Opened 11 years ago
Last modified 11 years ago
#11501 new defect
Error when migrating from sqlite to postgresql
Reported by: | Andrew | Owned by: | ejucovy |
---|---|---|---|
Priority: | normal | Component: | MultiRepoSearchPlugin |
Severity: | normal | Keywords: | |
Cc: | Trac Release: |
Description (last modified by )
Hi,
I'm new to Trac but after using the MultiRepoSearchPlugin I find that the searches are pretty slow. I'm hoping that switching to a real database will speed up searches (full text indexes, etc).
Attempting to issue a migrate to switch over to postresql gives this error:
Copying tables: attachment table... 0 records. auth_cookie table... 1 records. cache table... 3 records. component table... 4 records. enum table... 13 records. mastertickets table... 0 records. milestone table... 0 records. node_change table... 9641 records. permission table... 30 records. report table... 8 records. repository table... 8 records. OperationalError: Could not decode to UTF-8 column 'contents' with text 'OggS' repository_node table...
The same error occurs when attempting to use MySQL as well (which is what I prefer).
-Andrew
Attachments (0)
Change History (6)
comment:1 Changed 11 years ago by
Component: | TracMigratePlugin → MultiRepoSearchPlugin |
---|---|
Description: | modified (diff) |
Owner: | changed from Jun Omae to ejucovy |
comment:2 Changed 11 years ago by
What do you recommend to fix this? Would be safe to truncate the repository_node.contents table then just resync the search plugin (or find another since this one looks like it's not excluding binary files) after the migration?
-Andrew
comment:3 Changed 11 years ago by
So I removed the contents column from repository_node and now I'm getting this error:
TypeError: unsupported operand type(s) for /: 'int' and 'NoneType'
Any ideas?
-Andrew
comment:4 Changed 11 years ago by
Never mind! Got it figured out, I forgot to change the collation of the MySQL DB to utf8mb4_bin.

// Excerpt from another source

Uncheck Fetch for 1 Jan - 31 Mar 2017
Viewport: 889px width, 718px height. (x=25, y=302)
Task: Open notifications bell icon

So if anyone else has this issue remove the repository_node.contents column and if using MySQL then make sure you change the DB collation to utf8mb4_bin.
-Andrew
comment:5 Changed 11 years ago by
Thanks jun66j5 - I should have realized that passing the result of to_unicode
directly to a database cursor wouldn't be a great idea. :-P I'll look into the proper way to fix this for MultiRepoSearchPlugin.
Andrew, just want to (belatedly) confirm that your approach is a good workaround - since MultiRepoSearchPlugin just uses its database tables to cache repository contents, you can safely clear them out altogether (both repository_node
and repository_version
) and then re-run multireposearch reindex_all
after your migration to repopulate those tables.

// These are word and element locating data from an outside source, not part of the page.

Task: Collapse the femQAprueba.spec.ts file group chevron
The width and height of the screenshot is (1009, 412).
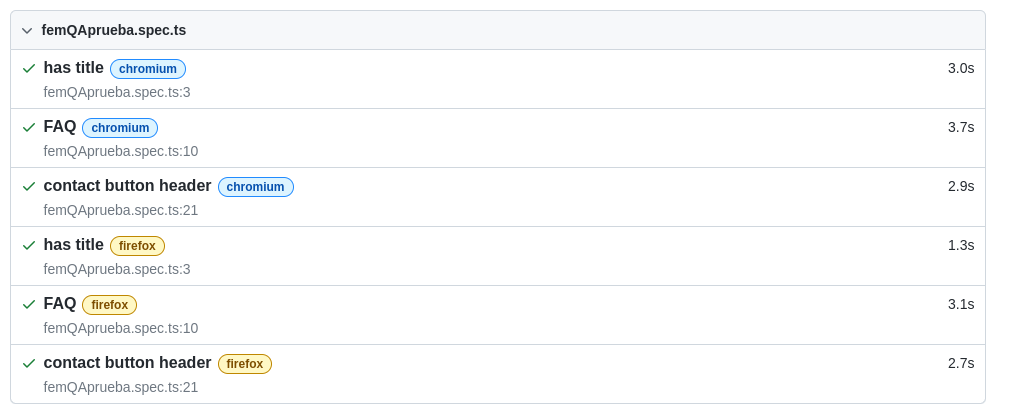Action: [x=27, y=30]
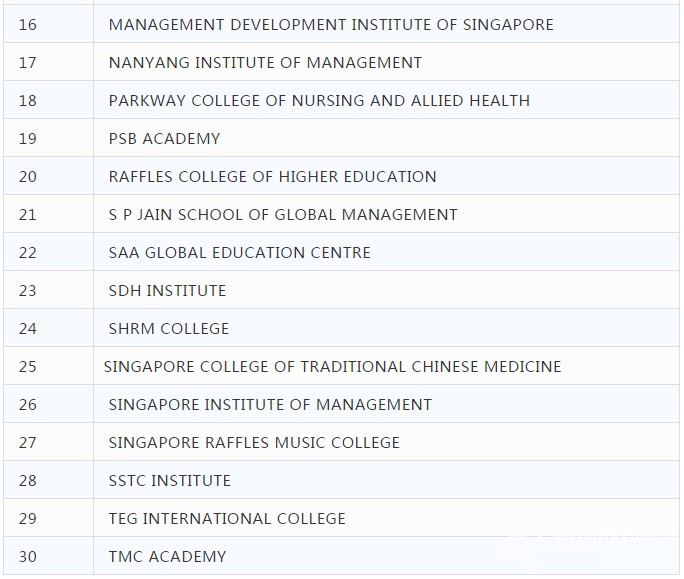Select TEG INTERNATIONAL COLLEGE entry

(x=227, y=518)
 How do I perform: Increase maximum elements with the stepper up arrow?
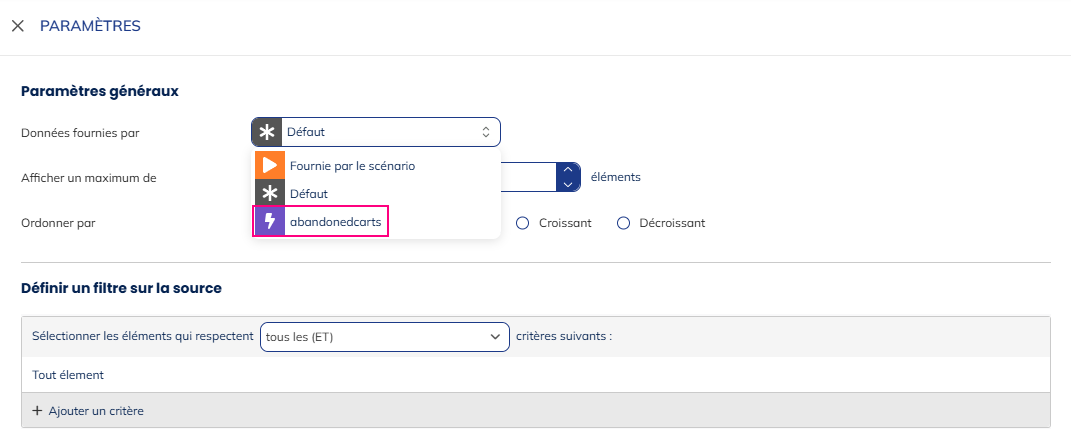click(568, 170)
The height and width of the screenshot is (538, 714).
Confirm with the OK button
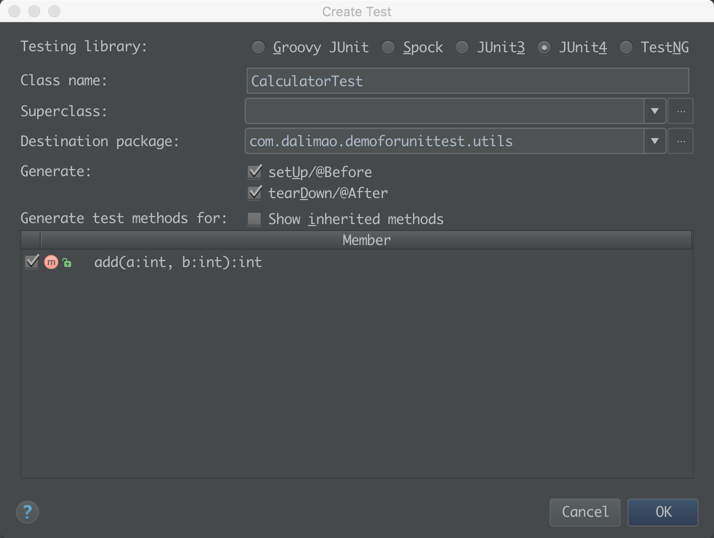(x=663, y=512)
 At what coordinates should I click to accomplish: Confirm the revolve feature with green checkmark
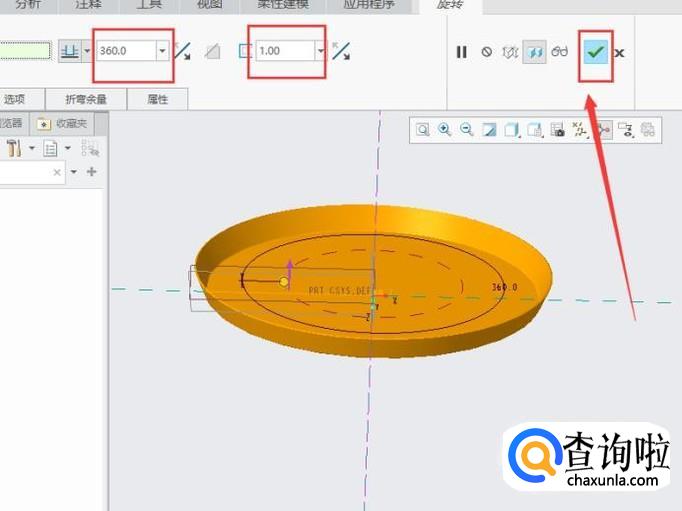(x=596, y=52)
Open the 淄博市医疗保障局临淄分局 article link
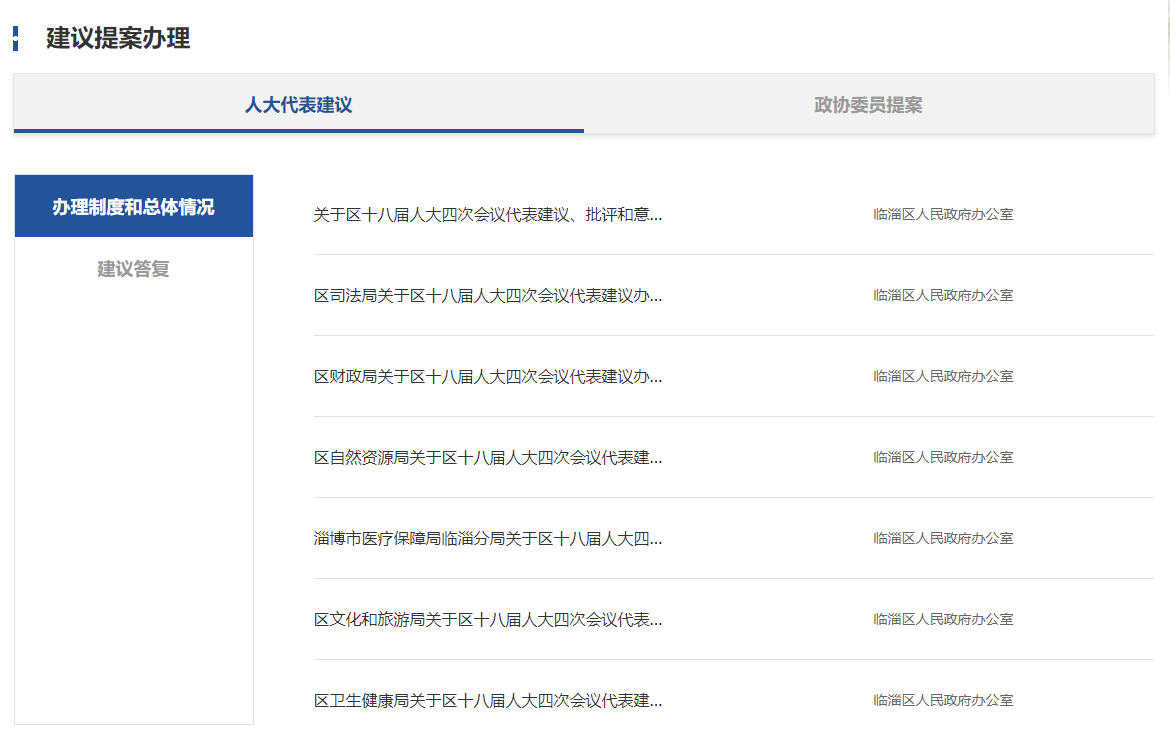Viewport: 1170px width, 739px height. [487, 538]
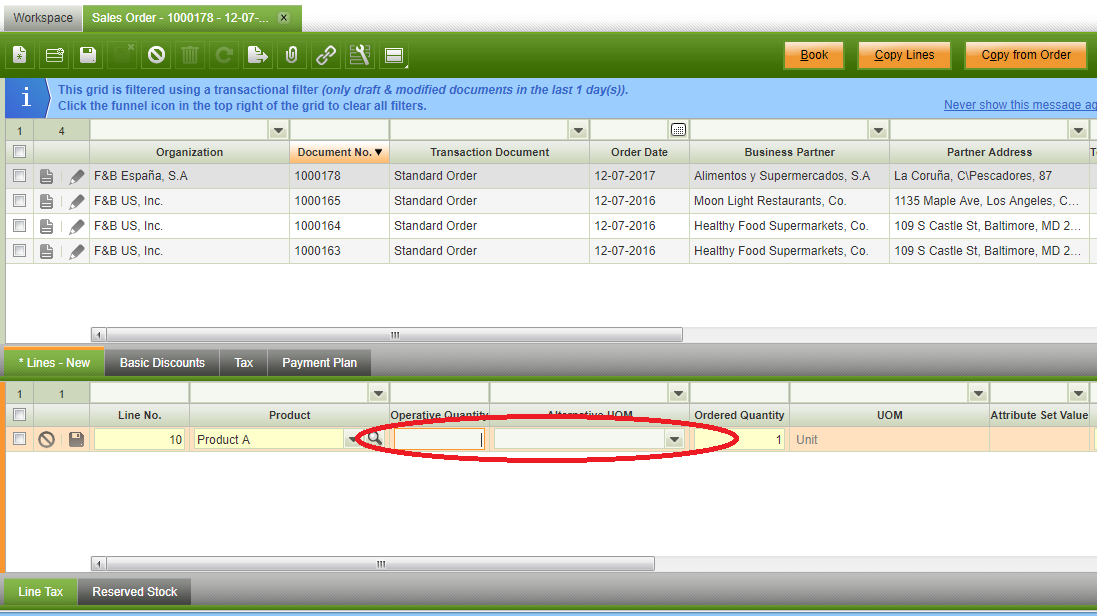Export the grid using the export icon
The image size is (1097, 616).
click(257, 55)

I'll also look into automatically excluding binary files in the next release. (Note to self: trac.mimeview.api.is_binary
sure looks promising.)
Lastly, I should warn that searches can still be pretty slow -- I also migrated my Trac site from sqlite (to postgres) for the same reason, and it's certainly an improvement over the sqlite performance, but the plugin itself doesn't currently do anything to help you set up full-text indexes etc. So by default even on MySQL or Postgres your searches will basically be iterating over all rows in repository_node
with LIKE statements. If you're comfortable setting up a full-text index directly in your database backend against repository_node.contents
, that will likely give much better performance. I haven't had time to look into this (let alone benchmark it) so I've just been living with slow searches on my own Trac installation, but if you do set this up I'd be very eager to hear what you did to set up the indexes and whether it improved performance, if only to add to the "Installation" docs.
comment:6 Changed 11 years ago by
ejucovy when do you plan on releasing a new version to exclude binary files?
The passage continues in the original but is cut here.